Secondly, she noted that NCUA is considering throwing out the examiners' matrix used for compiling CAMEL ratings. The matrix uses hard benchmarks that do not necessarily apply in today's credit unions and in the modern risk- focused examination. "It's not dynamic or forward looking," Johnson stated.

She noted the first big step last August with NCUA's letter to credit unions addressing the arbitrary 1% return on assets in the matrix in order to qualify for a CAMEL 1 rating. "Each credit union's earnings level must be evaluated relative to net worth needs, financial and operational risk exposures, the current economic climate, and your strategic plans," Johnson said.

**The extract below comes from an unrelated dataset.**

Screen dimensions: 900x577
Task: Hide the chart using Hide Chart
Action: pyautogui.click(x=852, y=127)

She added, "We are in the final phase of evaluating CAMEL updates necessary to eliminate the CAMEL matrix." Johnson said the agency would be communicating with the industry prior to implementing a change like this to the examination process and examiners will be trained for consistency.

"We do not anticipate the update negatively impacting a credit union's ratings; however, if a component or overall code changes up or down, examiners will be required to support and explain the change," she said.

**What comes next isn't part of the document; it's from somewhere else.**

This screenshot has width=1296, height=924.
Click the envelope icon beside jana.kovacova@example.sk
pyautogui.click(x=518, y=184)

Finally, Chairman Johnson said, the agency will be reconsidering whether to incorporate the Federal Credit Union Bylaws in regulation as they once were for better enforcement tools (See related story, page 1-34). The issue has arisen during fights over credit union conversions to mutual savings banks.

"That represents a change with a very real implication for the nation's credit union members, and it is something that anyone with any interest in protecting consumers cannot let stand without considering remedies," Johnson concluded. –[email protected]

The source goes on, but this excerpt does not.